REQUIRED ACTION | Among the entries below, find each line holding "horizontal" and return it.

==== GIVEN DATA

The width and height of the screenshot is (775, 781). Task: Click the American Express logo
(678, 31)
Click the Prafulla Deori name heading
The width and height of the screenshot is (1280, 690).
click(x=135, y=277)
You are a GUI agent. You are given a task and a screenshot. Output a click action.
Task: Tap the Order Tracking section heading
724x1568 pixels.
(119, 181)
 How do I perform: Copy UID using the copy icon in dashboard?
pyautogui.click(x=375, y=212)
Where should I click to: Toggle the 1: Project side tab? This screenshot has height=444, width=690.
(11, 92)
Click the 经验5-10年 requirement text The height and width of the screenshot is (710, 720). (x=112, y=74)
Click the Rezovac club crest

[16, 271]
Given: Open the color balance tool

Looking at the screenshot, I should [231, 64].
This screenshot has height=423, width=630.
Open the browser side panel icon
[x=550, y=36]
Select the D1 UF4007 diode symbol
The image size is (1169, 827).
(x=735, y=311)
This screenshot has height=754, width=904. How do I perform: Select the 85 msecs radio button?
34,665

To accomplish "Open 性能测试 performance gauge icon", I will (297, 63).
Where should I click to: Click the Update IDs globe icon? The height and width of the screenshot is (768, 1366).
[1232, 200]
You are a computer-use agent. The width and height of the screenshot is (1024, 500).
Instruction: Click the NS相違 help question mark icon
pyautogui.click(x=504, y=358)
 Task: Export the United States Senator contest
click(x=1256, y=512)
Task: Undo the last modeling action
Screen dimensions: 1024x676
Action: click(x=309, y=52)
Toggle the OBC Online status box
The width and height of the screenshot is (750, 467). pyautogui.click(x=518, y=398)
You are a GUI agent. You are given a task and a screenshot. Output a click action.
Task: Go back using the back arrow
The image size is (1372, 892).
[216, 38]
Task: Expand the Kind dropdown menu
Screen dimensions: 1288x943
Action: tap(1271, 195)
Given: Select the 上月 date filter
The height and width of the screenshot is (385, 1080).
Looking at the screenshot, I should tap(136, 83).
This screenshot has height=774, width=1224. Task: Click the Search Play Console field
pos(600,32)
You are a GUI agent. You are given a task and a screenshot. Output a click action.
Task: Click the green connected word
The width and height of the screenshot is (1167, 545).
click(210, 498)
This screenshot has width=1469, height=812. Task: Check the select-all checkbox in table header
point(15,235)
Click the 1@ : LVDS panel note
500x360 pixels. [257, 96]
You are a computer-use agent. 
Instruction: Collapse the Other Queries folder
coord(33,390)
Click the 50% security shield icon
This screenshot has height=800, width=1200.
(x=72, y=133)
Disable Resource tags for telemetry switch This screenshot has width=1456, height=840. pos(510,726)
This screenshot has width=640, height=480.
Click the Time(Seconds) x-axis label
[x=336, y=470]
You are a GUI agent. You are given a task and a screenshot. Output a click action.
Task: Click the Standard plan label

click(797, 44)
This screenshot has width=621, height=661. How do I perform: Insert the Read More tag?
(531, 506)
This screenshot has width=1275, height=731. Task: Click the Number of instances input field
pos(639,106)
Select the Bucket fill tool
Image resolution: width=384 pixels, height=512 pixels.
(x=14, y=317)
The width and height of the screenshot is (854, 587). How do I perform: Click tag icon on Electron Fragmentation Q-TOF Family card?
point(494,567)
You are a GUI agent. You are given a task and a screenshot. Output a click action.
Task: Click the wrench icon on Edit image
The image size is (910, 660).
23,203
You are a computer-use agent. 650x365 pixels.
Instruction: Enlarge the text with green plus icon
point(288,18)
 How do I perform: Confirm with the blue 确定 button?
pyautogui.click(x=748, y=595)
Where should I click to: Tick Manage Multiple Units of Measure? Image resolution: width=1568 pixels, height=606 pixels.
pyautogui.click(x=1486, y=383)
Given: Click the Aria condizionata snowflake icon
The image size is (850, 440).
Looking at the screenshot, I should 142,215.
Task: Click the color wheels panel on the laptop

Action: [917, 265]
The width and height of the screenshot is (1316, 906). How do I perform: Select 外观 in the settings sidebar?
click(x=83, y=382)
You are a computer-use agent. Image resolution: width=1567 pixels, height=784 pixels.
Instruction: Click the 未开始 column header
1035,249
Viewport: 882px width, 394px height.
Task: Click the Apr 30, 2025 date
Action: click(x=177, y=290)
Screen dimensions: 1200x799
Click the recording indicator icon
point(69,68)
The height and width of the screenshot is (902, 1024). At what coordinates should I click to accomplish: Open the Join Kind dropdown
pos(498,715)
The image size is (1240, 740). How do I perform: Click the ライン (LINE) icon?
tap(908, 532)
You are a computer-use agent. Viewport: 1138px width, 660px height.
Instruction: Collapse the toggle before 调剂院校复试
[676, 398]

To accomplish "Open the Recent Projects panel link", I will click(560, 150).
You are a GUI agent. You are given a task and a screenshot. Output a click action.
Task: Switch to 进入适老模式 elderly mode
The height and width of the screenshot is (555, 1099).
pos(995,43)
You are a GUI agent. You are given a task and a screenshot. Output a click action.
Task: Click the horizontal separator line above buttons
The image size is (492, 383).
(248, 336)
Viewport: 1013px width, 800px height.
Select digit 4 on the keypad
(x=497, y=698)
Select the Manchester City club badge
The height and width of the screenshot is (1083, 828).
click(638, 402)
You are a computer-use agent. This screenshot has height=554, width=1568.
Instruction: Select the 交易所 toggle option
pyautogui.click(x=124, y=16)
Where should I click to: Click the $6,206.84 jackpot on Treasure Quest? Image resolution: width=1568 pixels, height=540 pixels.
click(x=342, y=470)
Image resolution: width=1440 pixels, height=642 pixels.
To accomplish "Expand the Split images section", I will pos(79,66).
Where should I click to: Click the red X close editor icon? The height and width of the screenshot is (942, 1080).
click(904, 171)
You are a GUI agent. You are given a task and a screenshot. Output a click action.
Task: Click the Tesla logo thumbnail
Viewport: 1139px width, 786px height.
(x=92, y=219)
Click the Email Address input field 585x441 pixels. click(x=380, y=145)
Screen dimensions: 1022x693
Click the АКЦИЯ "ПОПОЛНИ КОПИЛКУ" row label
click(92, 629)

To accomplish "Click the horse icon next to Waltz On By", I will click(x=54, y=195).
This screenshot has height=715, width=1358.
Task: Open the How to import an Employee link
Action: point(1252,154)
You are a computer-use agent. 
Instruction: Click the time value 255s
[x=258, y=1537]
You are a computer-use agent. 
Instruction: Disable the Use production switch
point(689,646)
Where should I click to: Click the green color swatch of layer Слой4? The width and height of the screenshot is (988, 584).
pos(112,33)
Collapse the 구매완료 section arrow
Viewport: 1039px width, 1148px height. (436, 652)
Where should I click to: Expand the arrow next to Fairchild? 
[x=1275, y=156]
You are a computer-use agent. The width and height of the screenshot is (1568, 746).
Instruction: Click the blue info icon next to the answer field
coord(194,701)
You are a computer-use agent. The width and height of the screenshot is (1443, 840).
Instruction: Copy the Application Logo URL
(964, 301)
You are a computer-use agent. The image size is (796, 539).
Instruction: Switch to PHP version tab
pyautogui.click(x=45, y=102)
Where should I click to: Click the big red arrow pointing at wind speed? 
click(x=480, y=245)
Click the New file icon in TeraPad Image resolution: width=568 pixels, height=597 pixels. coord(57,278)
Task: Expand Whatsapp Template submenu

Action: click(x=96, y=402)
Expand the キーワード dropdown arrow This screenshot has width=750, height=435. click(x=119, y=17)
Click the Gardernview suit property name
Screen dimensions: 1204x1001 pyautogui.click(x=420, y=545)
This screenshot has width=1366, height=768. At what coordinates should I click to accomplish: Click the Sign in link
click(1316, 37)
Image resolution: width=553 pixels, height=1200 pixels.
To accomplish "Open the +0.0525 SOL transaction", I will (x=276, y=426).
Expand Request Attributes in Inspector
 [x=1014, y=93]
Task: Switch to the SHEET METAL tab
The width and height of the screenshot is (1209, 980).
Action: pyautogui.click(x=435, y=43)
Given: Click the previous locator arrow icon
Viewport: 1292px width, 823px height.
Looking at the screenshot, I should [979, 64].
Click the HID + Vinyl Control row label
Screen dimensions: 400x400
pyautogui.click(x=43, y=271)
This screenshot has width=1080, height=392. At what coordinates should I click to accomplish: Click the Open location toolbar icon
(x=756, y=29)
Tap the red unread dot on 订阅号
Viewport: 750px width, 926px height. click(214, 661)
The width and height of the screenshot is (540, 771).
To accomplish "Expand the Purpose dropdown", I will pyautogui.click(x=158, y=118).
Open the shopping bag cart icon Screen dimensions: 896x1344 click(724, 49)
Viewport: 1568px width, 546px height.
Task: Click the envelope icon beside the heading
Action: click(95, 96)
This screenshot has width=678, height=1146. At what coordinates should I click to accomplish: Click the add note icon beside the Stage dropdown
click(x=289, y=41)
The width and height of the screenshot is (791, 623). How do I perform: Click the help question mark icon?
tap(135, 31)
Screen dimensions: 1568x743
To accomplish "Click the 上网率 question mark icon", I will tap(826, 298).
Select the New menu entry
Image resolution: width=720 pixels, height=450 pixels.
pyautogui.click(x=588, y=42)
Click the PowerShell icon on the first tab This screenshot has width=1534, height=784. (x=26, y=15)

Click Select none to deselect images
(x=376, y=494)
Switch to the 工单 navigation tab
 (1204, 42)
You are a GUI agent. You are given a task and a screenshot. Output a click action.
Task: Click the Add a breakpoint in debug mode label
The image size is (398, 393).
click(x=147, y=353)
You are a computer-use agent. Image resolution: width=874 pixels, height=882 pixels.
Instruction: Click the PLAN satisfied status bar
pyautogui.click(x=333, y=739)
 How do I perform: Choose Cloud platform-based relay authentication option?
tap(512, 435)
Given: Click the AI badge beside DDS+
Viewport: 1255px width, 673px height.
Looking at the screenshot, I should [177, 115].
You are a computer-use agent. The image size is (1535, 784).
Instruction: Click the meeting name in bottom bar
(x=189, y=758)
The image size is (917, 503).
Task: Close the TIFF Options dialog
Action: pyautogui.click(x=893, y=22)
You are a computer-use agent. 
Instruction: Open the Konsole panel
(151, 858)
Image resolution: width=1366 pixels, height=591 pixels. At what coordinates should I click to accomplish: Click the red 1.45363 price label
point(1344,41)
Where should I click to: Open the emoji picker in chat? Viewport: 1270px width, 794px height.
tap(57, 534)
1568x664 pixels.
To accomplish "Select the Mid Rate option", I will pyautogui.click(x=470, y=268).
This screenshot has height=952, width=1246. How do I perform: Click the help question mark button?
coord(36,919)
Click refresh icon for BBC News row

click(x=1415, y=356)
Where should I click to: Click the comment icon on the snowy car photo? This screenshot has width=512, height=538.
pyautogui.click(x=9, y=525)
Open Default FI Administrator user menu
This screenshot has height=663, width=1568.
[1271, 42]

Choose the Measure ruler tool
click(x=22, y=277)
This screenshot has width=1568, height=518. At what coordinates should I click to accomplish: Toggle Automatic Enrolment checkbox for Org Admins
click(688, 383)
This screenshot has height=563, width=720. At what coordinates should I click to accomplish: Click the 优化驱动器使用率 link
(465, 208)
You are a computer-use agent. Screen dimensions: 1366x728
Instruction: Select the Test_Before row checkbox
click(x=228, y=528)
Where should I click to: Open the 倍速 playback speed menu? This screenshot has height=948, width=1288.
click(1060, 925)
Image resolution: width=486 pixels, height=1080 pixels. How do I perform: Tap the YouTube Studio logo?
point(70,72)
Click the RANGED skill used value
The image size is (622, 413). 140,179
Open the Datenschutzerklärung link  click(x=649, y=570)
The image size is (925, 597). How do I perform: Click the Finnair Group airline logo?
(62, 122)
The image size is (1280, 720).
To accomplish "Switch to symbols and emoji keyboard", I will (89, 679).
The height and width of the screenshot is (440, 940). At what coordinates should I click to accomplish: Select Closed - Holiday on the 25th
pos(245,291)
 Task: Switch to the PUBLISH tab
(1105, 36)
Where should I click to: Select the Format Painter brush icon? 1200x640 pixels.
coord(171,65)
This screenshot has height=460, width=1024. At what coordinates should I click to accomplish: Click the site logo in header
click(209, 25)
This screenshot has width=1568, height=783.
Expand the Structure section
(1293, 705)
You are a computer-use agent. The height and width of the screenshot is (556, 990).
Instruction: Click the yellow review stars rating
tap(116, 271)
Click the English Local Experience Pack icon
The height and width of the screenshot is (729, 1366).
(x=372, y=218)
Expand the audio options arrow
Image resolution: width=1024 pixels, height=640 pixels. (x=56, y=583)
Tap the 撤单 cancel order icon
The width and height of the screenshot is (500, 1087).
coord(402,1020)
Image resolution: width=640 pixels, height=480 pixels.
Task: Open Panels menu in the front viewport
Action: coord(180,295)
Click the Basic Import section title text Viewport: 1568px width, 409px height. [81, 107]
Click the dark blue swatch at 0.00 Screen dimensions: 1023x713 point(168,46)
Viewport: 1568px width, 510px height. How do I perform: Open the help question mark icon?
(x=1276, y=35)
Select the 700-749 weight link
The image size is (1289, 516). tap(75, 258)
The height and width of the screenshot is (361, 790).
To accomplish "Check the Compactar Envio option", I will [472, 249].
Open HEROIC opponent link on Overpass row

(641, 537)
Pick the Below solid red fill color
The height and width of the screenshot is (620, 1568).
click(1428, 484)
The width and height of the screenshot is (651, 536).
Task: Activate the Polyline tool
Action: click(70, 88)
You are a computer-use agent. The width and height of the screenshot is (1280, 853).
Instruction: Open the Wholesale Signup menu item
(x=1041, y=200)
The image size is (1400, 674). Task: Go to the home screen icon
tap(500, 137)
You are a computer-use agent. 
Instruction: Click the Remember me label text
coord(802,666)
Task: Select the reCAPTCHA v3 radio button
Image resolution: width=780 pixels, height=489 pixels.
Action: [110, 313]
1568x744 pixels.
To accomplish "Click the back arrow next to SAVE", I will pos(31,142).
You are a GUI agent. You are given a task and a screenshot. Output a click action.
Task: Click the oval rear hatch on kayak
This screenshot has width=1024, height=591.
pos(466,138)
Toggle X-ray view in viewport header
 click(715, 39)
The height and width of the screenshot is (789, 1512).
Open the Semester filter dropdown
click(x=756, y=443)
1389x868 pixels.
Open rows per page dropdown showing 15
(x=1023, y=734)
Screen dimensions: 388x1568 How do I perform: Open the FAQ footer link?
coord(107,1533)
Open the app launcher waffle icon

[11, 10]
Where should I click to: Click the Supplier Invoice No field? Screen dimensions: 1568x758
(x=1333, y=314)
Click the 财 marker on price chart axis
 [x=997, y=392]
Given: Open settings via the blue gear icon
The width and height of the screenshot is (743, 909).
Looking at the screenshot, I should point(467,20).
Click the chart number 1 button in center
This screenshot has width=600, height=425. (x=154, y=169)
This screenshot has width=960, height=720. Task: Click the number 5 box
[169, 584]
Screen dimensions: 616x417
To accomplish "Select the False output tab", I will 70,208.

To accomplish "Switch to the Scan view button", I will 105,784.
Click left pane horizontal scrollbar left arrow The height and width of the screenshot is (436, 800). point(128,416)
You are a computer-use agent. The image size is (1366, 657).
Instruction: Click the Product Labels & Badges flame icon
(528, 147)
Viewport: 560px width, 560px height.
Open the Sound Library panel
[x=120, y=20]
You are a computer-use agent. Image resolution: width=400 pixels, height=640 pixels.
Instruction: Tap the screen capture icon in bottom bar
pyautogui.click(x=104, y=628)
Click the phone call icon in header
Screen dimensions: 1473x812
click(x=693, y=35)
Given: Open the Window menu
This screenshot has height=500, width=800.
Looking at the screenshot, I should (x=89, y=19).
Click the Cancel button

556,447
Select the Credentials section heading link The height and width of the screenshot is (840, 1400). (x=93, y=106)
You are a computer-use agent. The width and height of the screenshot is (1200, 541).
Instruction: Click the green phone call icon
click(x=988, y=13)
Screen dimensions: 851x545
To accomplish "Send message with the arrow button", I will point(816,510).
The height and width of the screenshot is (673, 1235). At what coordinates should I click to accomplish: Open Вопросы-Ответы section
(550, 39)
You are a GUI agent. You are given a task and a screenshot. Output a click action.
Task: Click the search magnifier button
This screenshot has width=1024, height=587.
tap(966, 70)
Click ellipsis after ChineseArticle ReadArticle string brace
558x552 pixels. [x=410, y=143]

========

ANSWER SPACE |
Task: Click the horizontal separator line above buttons
Click left pane horizontal scrollbar left arrow The height and width of the screenshot is (436, 800). point(128,416)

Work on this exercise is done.